David Bloustein – Southern Brook

Okay. Thank you.

Operator

The next question comes from Douglas Chow of Caris & Company, please go ahead.

Douglas Chow – Caris & Company

Hi! Thanks. I just wanted to follow up on the new compound. Is that a PNP inhibitor or something else?

Jon Stonehouse

Yes. So, it’s a next generation PNP inhibitor. Its got titer binding, we believe that it’ll allow us some better dosing flexibility and so far it seems to be fairly straight forward to synthesize and manufacture. So, this is one that we retained full global commercial rights to. And assuming all goes well, to the third quarter of our plans are to file an I&D and to start to pursue that in an auto-immune indication.

Douglas Chow – Caris & Company

I see and this one is designed to have different properties all the way to BCX-4208?

Jon Stonehouse

Yes. It’s a next generation and there’s some subtle differences with this compound as compared to previous earlier generation PNP inhibitors.

Douglas Chow – Caris & Company

Okay. Thanks.

Operator

The next question comes from Joseph Schwartz of Leerink Swann, please go ahead.

Joseph Schwartz – Leerink Swann

Thanks for taking the question. I was wondering if you could give us some sense of when you think the optimal time for a forodosine partnership in the US and the rest of the world might be.

Jon Stonehouse

Yeah, you know, the key with forodosine is how big is this compound going to be and the answer to that is, you know, where can we use it? Right now, we’re pursuing a latter stage CPCL pivotal trial. On that test in itself probably doesn’t support a commercial organization for BioCryst.
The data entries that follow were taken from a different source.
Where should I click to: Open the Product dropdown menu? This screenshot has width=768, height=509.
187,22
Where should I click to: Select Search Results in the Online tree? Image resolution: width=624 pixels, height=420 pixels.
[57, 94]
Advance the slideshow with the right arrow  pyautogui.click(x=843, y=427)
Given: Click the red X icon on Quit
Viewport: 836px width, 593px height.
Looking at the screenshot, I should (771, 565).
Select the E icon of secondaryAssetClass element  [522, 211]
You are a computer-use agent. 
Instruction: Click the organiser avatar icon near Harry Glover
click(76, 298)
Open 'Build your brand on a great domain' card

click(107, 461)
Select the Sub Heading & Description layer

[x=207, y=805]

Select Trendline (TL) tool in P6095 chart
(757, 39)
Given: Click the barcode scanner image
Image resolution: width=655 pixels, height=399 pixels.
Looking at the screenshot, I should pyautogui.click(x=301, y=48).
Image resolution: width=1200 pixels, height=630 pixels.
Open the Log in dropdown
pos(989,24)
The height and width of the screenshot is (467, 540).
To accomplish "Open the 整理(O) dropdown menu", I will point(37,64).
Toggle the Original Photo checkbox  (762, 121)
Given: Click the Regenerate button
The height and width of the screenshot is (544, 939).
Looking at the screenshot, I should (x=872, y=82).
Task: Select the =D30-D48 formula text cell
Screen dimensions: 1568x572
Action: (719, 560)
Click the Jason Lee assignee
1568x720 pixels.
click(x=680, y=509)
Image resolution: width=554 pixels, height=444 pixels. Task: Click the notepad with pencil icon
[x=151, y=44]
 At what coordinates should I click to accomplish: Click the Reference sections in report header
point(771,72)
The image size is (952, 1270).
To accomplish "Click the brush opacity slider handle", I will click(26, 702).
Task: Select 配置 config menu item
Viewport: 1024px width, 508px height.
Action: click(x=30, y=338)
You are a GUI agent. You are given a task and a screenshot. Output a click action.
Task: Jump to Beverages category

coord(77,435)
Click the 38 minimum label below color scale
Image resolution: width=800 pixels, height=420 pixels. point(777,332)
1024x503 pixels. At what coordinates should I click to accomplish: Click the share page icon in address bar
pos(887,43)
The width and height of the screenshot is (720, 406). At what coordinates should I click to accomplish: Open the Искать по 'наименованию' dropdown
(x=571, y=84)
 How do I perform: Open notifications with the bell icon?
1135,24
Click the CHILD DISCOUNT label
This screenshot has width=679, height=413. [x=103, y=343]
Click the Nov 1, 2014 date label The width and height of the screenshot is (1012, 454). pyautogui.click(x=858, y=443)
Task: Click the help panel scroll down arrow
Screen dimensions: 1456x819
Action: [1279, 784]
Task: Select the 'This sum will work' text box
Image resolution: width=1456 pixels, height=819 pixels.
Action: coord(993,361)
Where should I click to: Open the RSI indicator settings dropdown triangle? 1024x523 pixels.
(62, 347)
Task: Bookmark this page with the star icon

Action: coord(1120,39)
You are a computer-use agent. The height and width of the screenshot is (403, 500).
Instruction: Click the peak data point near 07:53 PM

But if we see signals in CLL with this trial that we’re doing, if we’re able to move it up in the earlier stages of CTCL then it becomes a much more commercially attractive compound for us to move forward ourselves.

So, we’re going to just continue to move these two studies forward, our three studies forward and make that decision on a later day.

Joseph Schwartz – Leerink Swann

Okay. And then, to my follow up, the next generation PNP inhibitor, you noted that there was some subtle differences with this drug come to market. Do you think after forodosine and 4208, or is there a way that you can develop it faster in the niche type of indication. And then how would you contemplate that you’ll be able to prevent the other two drugs from being used in whatever indication you go forward with for the new PNP inhibitor if there are price differences.

Jon Stonehouse

Yeah, I want to be careful not to try to differentiate this from previous PNP inhibitors because it’s really early days. And I think it’s premature to say that, I think that main message we want to get across to you from a strategic standpoint is, this is a PNP inhibitor that we retained full global commercial rights to.

And if our thought process is, if PNP works in one auto-immune indication, it’s likely to work in others. And so, the opportunity to move it into, you know, different areas, different indication;’ it’s pretty significant and as I’ve said we retained full commercial right to that.

Joseph Schwartz – Leerink Swann

Thank you.

Jon Stonehouse

You’re welcome.

Operator

At this time, I would like to turn the conference back over to Jon Stonehouse for closing remarks.

Jon Stonehouse

Again we appreciate your participation in the call. We really look forward to the progress in the opportunity that we have ahead of us in 2008. We believe it’s an important year for BioCryst and believe we can make progress.

So, as always, we appreciate your interest in BioCryst and have a good day. Thank you.